To the travelers of the world, rather than the tourists, a cultural experience means something a little different.

Rather than visiting the famous landmarks, museums and renowned historical sights of a region and then moving on, travelers prefer to immerse themselves in a new environment to gain a deeper understanding as to how others live around the world. Here are 10 ways you can go about connecting with a local culture on your next trip abroad;

Volunteer: The popularity of volunteering abroad has sky-rocketed in recent years, and for good reason.

Firstly, you’re doing something genuinely positive for individuals trapped in a situation likely far worse than your own. Secondly, it’s a fantastic way to experience the way of life in a foreign environment. If you’re hotel hopping in the major cities of a nation, you’re missing out on experiencing the way the majority of a population lives. Volunteering can offer that insight while being a rewarding experience in its own right.

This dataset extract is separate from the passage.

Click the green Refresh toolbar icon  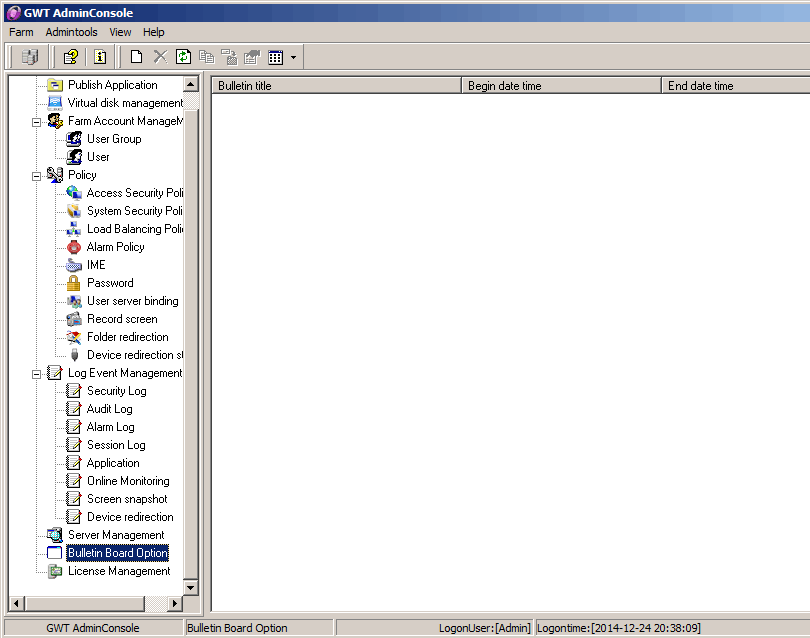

One that couldn’t be recommended highly enough.

Festivals/Events: Nothing says ‘culture’ like local festivals and displays of the local customs and traditions.

These can be religious, historical or simply localized rituals that truly capture the imagination. These usually allow artistic expression of the cultures presence in a society. Get involved and immerse yourself in the experience. You’ll connect with the local culture in a way you could never do through any other means.

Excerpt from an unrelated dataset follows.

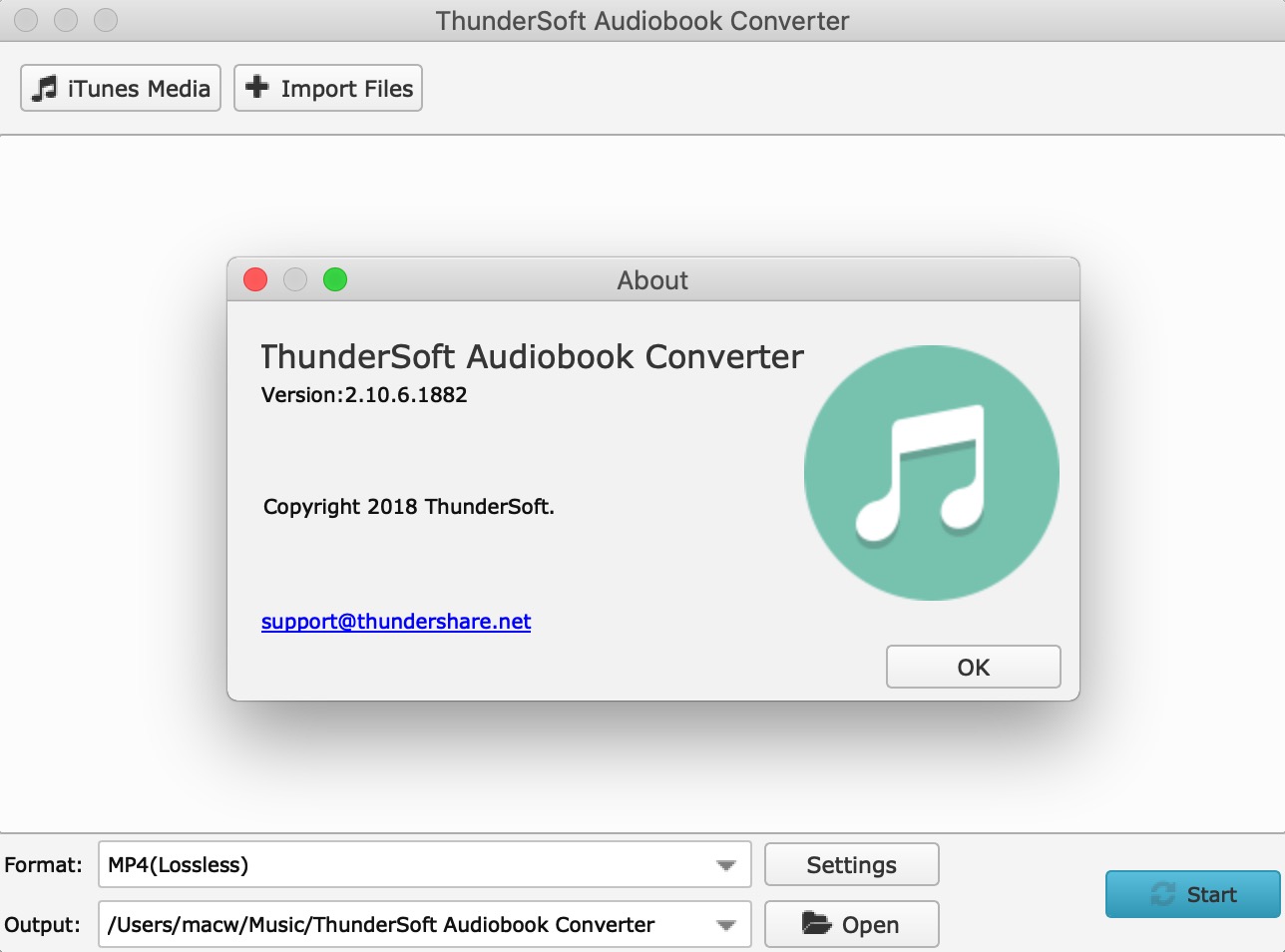
Task: Close the About dialog using the red button
Action: [255, 280]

Living/Accommodation: Couchsurfing has seen its popularity grow rapidly as travelers are catching on to the benefits of this amazing system.

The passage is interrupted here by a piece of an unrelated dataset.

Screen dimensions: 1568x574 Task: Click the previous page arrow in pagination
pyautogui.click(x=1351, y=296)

It’s often viewed simply as a place to score free accommodation, though there’s so much more to the opportunity. When Couchsurfing, you’re likely to be staying with a local host. What better way to understand how local lives than to actually love with one? Most hosts are open to meeting and interaction with travelers; otherwise, they would never volunteer to host in the first place. You’ll get the opportunity to experience activities and places only a local would know about.

Drinking: What better way to rapidly befriend someone than by sharing a few brews?

Alcohol tends to get the conversation flowing freely and the enjoyment of alcoholic beverages is rather prevalent across the globe. Spend some time in spots that are popular with locals, whether that be local bars or other random watering holes. It’s a great way to shed the initial apprehension and conversational restraints that may inhibit other interactions. Just don’t go overboard!

 

Public Transport /Hitch-hiking: Rather than taking taxis or driving everywhere, try catching a local bus or train (stay in 3rd class rather than isolating yourself in 1st).

Another alternative is to hitch-hike. This can be a little risky and is not necessarily advised everywhere. Ensure you are reasonably comfortable in your surroundings and have some kind of safety measure in place if you choose the latter option.

Language Learning: It can be difficult to truly connect with a local culture if a language barrier exists.

One way to overcome this obstacle and gain a greater understanding is to take language lessons at a local school or with a local tutor. Not only will this improve your language skills, you’ll likely meet like-minded individuals to practice with and perhaps get involved in other activities. On the other side of the coin, perhaps teaching your native tongue abroad could provide similar opportunities.

Stay Put: Immerse yourself

Don’t continuously move around. It can be difficult to truly get a feel for the way of life in a different part of the world if you’re continually jumping around from town to town. Slow it down. You’ll get a greater appreciation and a deeper connection when staying in 1 spot.

Walk Around: You will learn more about a place in 2 hours of walking than you will in 2 days of driving or catching taxis.

Walking slows you down, forcing you to interact on at least the most basic of levels with your surroundings. You’re much more likely to strike up a conversation or stumble across something that catches your eye. It’s a great way to explore new territory and much better for your health!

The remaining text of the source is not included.